Proprietory stuff is proprietory, MS might be a bad example in some ways but
I suspect TOC for a Mac might even be higher than for a Windows box but I am
just guessing.
OK so I can get a Star Office spreadsheet and maybe...maybe...run similar
macros. Telling a company with thousands of docs and spreadsheets and maybe
databases that it is a wise move to just retype all of these (or even
reprocess them) in order to use Linux is really just pie in the sky thinking
... it is just not going to be viable.
To replace Win/Office on the desktop I do not think it will be sufficient
just to prove it is possible for advanced users and really, if you have
anything other than fairly rudimentary Office requirements it would be quite
difficult. To overcome the existing knowledge base, document base etc. just
being as good might not be good enough. Solicitors kept WordPerfect for
years just so they didn't have to upgrade their document base.
>At home I run Linux as my fileserver and firewall. This obviously works
>because it's so good at it
My last post indicated exactly that...as a server Linux is more than
competitive (although for all its weaknesses a lot of people still feel
comfortable with IIS). As I said...look at the Netcraft stats...QED. I never
said it wasn't good at it ...it is bloody good at it but your reply tries to
paint me as implying it is not good and thats not an accurate portrayal!
That has never been my point.
>I edit Word, Excel and Powerpoint documents in Staroffice, with no issues
>at all. I haven't even had complaints from the people I've sent edited
>documents to. It's also extremely easy to use. I went straight to
>Staroffice from MS Office, and was productive immediately. It's a very
>easy to use, powerful system.
I suspect your documents are pretty simple.
>I also play games on my machines.
I am not a game player so it does not come into my area of interest but the
serious game players I know don't use Linux.
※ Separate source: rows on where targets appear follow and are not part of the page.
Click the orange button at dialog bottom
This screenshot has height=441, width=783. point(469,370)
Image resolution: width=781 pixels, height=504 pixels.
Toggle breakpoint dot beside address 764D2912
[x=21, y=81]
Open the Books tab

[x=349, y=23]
>My wife uses OSX (on a really, really ugly lime green iBook, but she likes
>it that way. Go figure) and she doesn't miss Windows at all. This is
>someone who REALLY wants her computers to be easy, and even she can handle
>a Unix-based OS. (One hole in my argument is that she uses MS Office, but
>at least it's not on Windows. BTW, Michael was right. OpenOffice is
>being actively developed for OSX, but it's not yet ready).
Well you sort of defeat your own argument there MS on Mac is just as MS as
MS on Windows.
>Last but not least, my entire office works on Linux. Sure, we're mostly
>programmers, but even the admin staff use Linux.
I wouldn't think your office was typical of the kind of staff I am looking
at. Mostly your Windows needs are pretty minimal and your requirements fit
Linux better than most offices. Your co-workers are very committed computer
users with high skill levels.
>(No, I don't want to attack you personally Frank, but I disagree with your
>point very strongly)
People not sharing my views is common...don't feel badly about that. One of
the great advantages of the Linux Community is its diversity and I welcome
discussion like this. Sitting back pissing in each others pockets about how
fantastically we are penetrating 5% of the market is not really going to do
much at all.
I wonder whether Michael Anthon thinks he could wean Poopers off Windows
now. They did use IBM stuff for all their office requirements but I think
they are on Win now...could they go back to IBM or go to Linux. Is the
software available...especially the specialist financial stuff?